Der Trade aus Sicht von Los Angeles:



Hier gibt es wirklich nicht viel zu erklären. Wer diesen Deal nicht macht, der ist nicht daran interessiert mehr Basketballspiele zu gewinnen. Los Angeles ersetzt den soliden Verteidiger aber hoffnungslosen Offensiv-Spieler Kwame Brown mit Pau Gasol, der dem ersten Pick von 2001 in allen Aspekten des Spiels überlegen ist und zudem noch der nicht zu unterschätzenden spanisch-sprachigen Bevölkerung von Kalifornien als Identifikationsfigur dienen kann. Mitch Kupchak formulierte es, sich des Neids seiner Mitbewerber in der Liga sicherlich bewusst, allerdings vorsichtiger: "We were hesitant to do anything while we were playing so well before Andrew got hurt..."
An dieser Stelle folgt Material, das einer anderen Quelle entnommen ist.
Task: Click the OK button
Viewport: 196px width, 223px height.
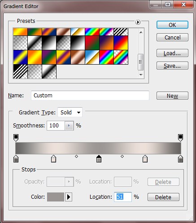Action: point(172,25)
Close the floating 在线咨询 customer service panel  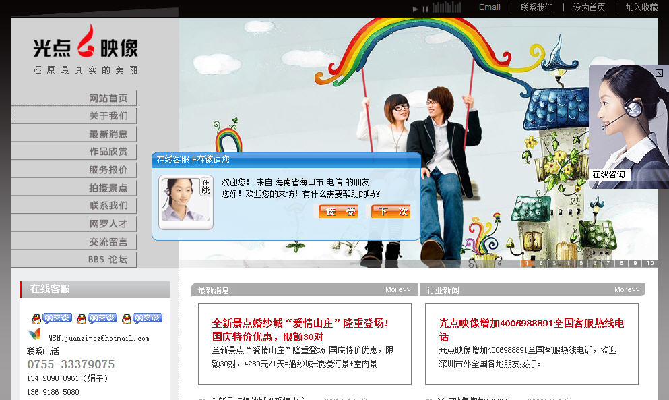(x=659, y=73)
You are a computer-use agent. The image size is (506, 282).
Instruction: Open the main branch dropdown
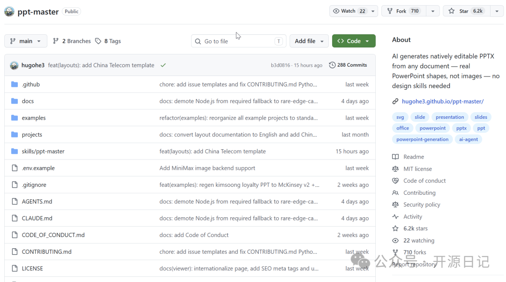click(x=26, y=41)
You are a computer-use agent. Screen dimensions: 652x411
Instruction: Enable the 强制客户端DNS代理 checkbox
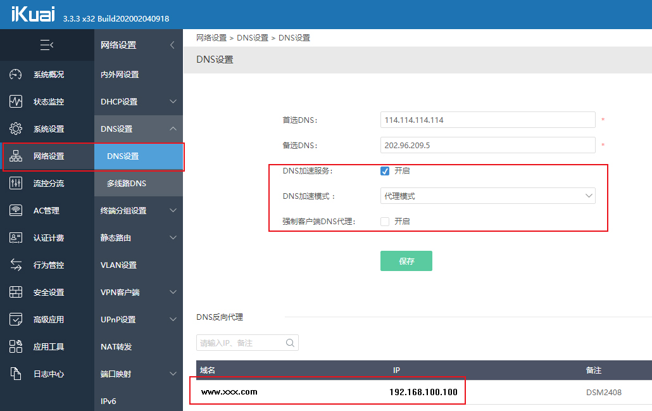(x=385, y=222)
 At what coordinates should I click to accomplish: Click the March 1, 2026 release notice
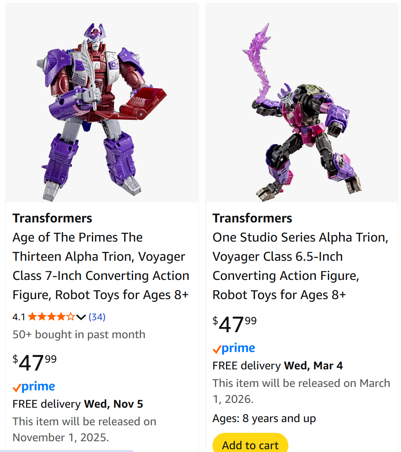coord(301,391)
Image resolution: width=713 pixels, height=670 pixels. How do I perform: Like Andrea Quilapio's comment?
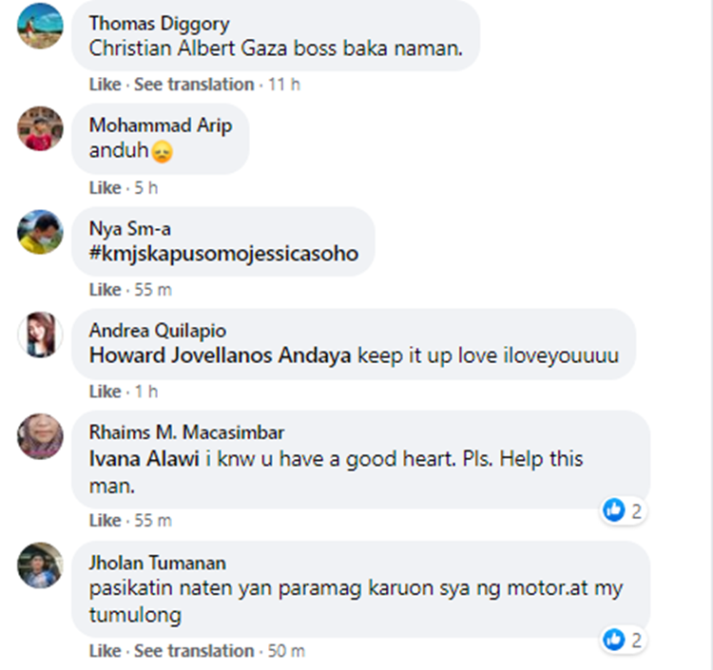[105, 392]
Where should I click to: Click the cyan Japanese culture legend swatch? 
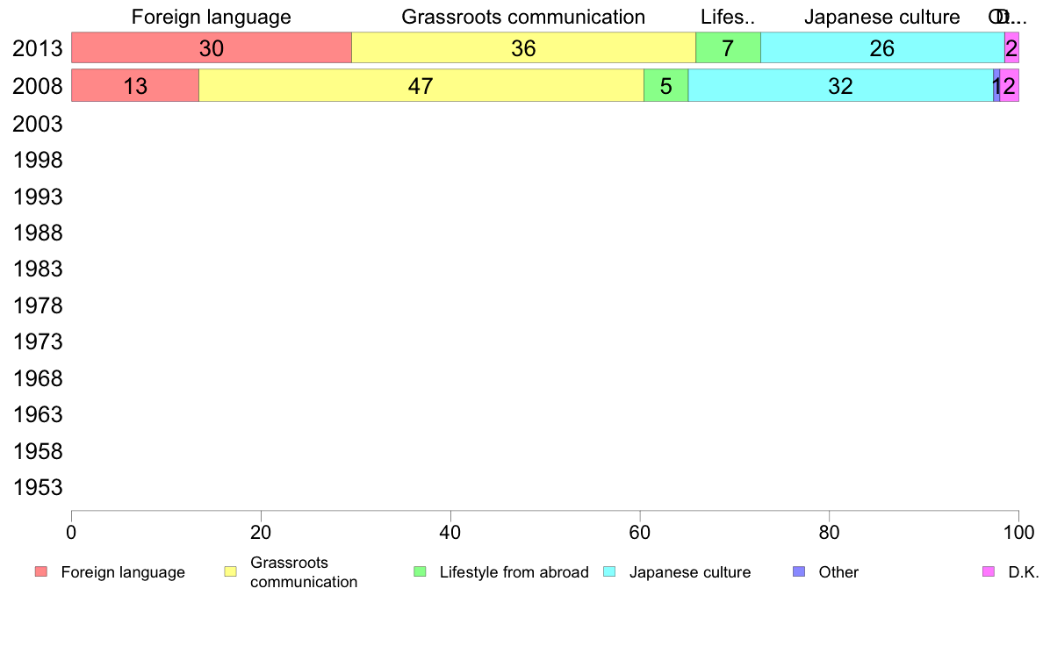pyautogui.click(x=610, y=572)
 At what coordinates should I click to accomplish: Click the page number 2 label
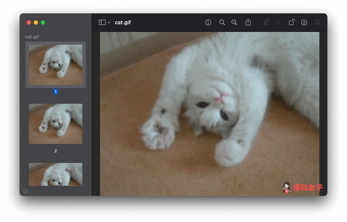[x=56, y=151]
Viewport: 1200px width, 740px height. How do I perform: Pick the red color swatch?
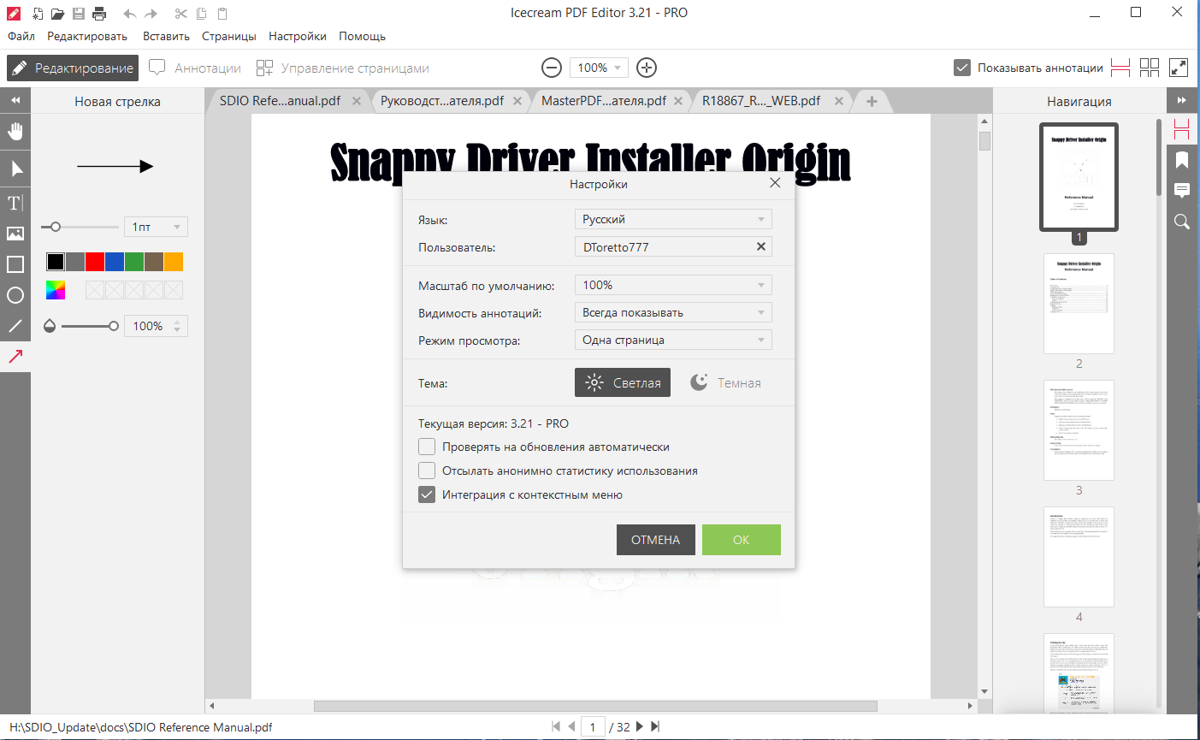pyautogui.click(x=95, y=262)
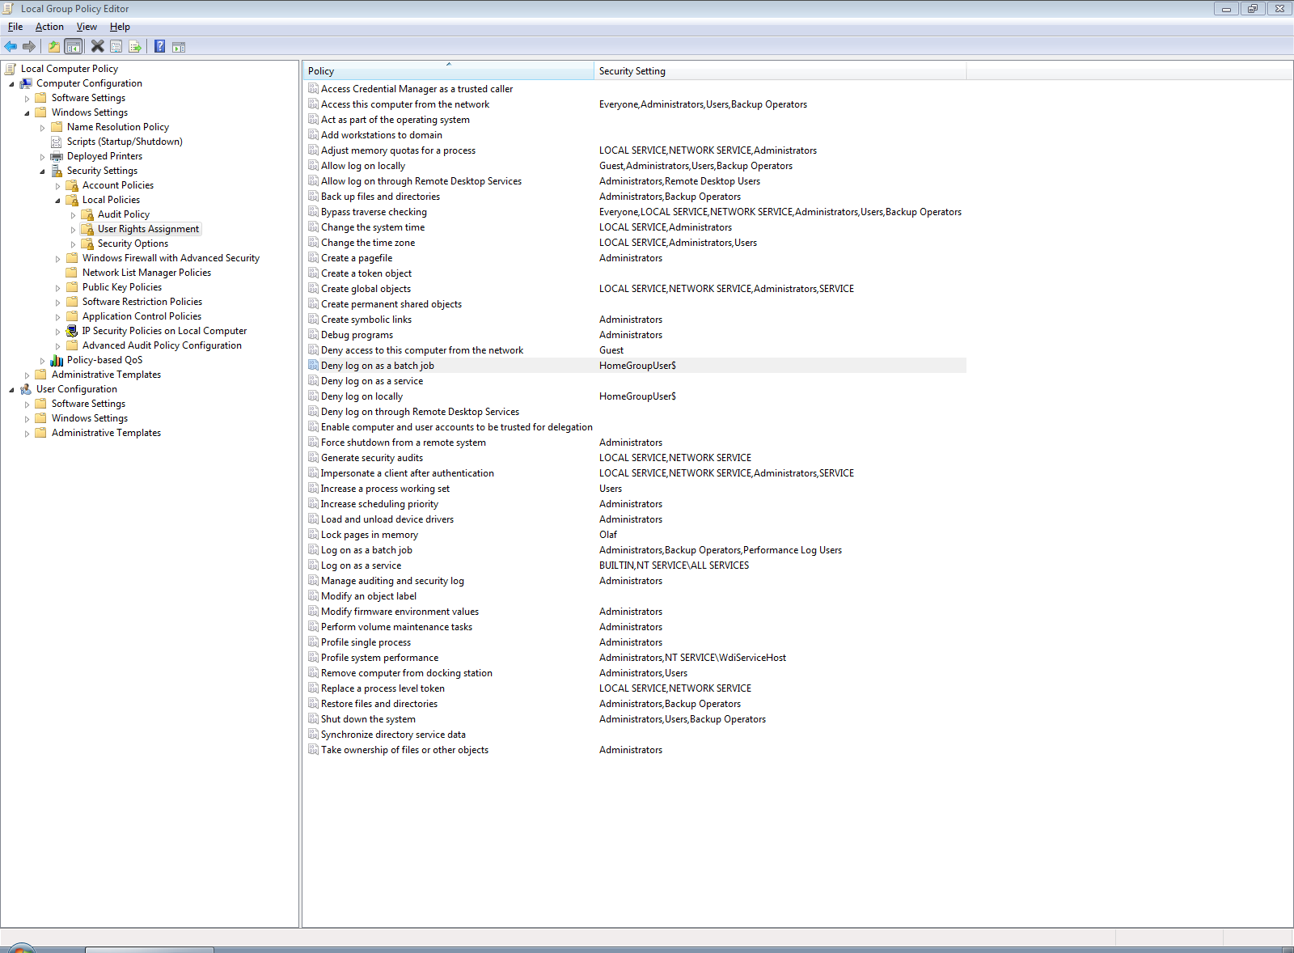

Man mag kaum glauben, dass die Belastung auf die Team-Chemie diesen Trade hätte verhindern können. Viel eher ist es wiedermal ein Big-Market-Team das es sich leisten kann und will, die Luxury Tax zu bezahlen, um teure aber auch wertvolle Spieler von sparsamen Franchises zu ertraden. Ein Blick auf die Gehaltstabelle der Lakers zeigt, dass das sie sich mit Gasols Vertrag bis ins Jahr 2011 die Luxury Tax leisten werden müssen. Doch LA gehört zu den Städten, die es sich auch leisten können. Nimmt man also Gehaltsausgaben aus der der Berechnung, zeigt sich, dass die Franchise sehr gut für die Zukunft aufgestellt ist. Der wichtigste "Chip" in der nächsten Zeit wird Lamar Odom sein, der LA das fehlende Puzzle-Stück für einen weiteren Titel bringen könnte.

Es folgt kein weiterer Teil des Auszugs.